If you guessed that these were the sounds of disgruntled horseplayers assigning blame as they tear their tickets, guess again: These comments are among the hundreds made by working, licensed trainers who responded to a survey on medication conducted by the Race Track Industry program at the University of Arizona.

Trainers, along with owners and veterinarians who received similar surveys, were not required to provide their names with their responses. Dozens, however, took the opportunity to go beyond the basic questions and write extended comments. While some sentiments can be attributed to professional jealousy or paranoia, there are many reasoned and measured responses with the common theme that illegal medication is an ongoing problem at every level of the game.

Among the trainers, 73 percent thought that there is a problem with medication, and 64 percent of those characterized the problem as moderate or severe. A constant theme was perceived inequity between trainers of different income or status levels.

"If a trainer is a 'big name,' everyone is looking to absolve them of responsibility," said one respondent. "There is always a lead time when trainers, usually big trainers, get away with using 'new' drugs that do not show up in the tests. When they are caught, do they get a serious penalty? The news media always runs to their defense - how about being concerned about the trainers running second and third and fourth to these medicated horses? It's always said, 'Well they are a really successful trainer, why would they cheat?' - well, maybe that's how they got successful."

"If you notice on big days," wrote another trainer, "like Breeders' Cup Day in New York the NYRA posted guards at all the barns for the entire day and if you noticed the top trainers who usually do well, their horses did very poorly. The problem is this can not be done on a daily basis (cost too much). Therefore there can never be a level playing field in racing."

Owners were even more concerned as a group, with 78 percent saying there is a medication problem and 94 percent of those characterizing the problem as moderate or severe rather than slight.

"It's obvious that some stables are using illegal drugs," wrote one owner. "When trainers win at a 30 percent clip, claim horses for 5-15K and routinely win allowance races with them, it makes the playing field very uneven. It also chases the honest owners out of the game."
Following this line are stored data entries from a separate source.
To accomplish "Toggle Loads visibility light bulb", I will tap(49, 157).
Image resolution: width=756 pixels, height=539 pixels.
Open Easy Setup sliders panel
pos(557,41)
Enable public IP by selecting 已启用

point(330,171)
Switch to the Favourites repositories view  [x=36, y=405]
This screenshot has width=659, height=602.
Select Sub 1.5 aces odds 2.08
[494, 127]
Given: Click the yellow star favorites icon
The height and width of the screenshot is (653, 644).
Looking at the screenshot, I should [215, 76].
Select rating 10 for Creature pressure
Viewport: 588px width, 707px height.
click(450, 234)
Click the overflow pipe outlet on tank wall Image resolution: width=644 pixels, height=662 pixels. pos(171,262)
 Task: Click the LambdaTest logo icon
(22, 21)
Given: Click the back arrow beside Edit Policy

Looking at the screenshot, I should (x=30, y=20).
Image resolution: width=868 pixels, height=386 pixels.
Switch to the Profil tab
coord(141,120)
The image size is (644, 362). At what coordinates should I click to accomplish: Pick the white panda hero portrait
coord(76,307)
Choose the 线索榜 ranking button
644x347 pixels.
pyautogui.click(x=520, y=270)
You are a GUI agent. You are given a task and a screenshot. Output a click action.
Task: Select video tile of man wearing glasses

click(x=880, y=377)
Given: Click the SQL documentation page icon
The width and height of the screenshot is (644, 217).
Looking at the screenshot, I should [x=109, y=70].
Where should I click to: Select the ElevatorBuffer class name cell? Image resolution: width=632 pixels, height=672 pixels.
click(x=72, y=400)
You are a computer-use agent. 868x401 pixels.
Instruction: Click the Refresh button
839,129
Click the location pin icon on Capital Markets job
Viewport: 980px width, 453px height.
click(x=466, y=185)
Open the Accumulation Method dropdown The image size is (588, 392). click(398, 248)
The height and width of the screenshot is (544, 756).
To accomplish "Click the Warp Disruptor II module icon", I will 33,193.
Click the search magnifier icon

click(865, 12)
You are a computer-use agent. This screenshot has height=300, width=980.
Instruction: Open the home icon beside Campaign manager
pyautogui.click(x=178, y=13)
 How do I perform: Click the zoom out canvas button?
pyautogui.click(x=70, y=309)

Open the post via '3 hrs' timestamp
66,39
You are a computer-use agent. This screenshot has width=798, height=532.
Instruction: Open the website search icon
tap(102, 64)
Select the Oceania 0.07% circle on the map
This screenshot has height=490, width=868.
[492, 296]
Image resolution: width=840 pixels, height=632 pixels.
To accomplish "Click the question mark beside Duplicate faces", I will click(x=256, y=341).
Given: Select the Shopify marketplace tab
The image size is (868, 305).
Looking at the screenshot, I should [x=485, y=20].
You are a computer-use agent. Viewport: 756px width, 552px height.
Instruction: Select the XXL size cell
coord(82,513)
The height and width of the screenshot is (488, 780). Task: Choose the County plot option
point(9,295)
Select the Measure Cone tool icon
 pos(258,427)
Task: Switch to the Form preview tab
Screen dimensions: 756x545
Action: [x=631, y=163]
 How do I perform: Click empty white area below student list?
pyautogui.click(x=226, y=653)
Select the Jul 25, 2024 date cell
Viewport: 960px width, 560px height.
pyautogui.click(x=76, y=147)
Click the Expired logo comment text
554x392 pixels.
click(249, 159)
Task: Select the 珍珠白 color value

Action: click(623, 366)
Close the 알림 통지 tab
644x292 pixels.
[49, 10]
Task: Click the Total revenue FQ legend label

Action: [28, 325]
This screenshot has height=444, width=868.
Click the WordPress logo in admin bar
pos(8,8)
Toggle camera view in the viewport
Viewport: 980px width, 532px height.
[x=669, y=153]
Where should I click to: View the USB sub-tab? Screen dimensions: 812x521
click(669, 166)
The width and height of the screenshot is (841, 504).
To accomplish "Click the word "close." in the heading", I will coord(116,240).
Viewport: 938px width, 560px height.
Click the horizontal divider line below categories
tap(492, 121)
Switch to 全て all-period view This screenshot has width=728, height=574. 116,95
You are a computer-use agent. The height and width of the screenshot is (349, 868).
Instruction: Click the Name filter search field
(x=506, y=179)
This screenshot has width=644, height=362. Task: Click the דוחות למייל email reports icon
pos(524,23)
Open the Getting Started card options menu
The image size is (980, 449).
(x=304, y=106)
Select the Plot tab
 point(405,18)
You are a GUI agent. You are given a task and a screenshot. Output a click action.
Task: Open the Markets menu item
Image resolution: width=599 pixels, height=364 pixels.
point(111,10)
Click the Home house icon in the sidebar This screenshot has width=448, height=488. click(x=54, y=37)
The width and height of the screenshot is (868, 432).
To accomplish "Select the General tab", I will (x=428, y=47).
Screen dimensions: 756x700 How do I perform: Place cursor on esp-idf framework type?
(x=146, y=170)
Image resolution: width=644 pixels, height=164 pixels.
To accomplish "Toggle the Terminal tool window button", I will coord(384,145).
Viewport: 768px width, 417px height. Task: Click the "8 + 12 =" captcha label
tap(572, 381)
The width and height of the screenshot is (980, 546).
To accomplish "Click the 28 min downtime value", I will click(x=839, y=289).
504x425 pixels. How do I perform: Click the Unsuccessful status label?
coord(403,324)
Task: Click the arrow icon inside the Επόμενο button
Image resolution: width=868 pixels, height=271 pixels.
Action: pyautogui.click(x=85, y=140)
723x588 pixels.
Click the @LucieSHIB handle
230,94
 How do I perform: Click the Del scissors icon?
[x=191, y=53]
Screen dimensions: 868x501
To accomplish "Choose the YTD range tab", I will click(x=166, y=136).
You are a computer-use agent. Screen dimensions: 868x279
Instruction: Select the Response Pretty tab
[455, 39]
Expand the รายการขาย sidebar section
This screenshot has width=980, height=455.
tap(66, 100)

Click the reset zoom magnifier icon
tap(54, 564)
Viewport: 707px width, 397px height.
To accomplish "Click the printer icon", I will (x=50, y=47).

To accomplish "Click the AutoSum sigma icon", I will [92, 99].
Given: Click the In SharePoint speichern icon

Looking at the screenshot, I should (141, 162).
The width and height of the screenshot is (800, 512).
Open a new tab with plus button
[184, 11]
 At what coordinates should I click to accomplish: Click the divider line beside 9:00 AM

"Is there a drug problem in NY - you bet there is!" said another owner, who said he had led the circuit in races won more than once. "Since Lasix has been allowed, claiming horses is a nightmare . . . Lasix is not the problem, it's what it hides and what is not tested. There is way too much painkillers (not Bute) and hormones used today. Eighty percent of what I claim falls apart within a month . . . When a vet says you can't win unless you pay $700 per horse per month, something is very, very wrong. I only hope something will be done before I lose everything."

A few things can be done. A giant first step would be uniform national medication rules, consistent from state to state. No other sport operates amid such inconsistency, and many medication issues and problems are simply the result of conflicting rules depending on whether you run your horse at Penn National or The Meadowlands.

The second, to be incorporated into the first, is industrywide agreement of what constitutes a true positive finding. Testing technology is so advanced that microscopic findings below the level of pharmacological effectiveness are being flagged as crimes rather than incidental environmental contamination. Surely the academics can agree on the difference and a state such as California can abandon its so-called "zero tolerance" standard.

Perhaps the best thing the rest of the industry could do is simply admit that there is a problem instead of reflexively feigning surprise when fans and the news media suggest that there might be. The quotations above came not from frustrated bettors or uninformed reporters but from owners and trainers - the closest you can get to the horse's mouth.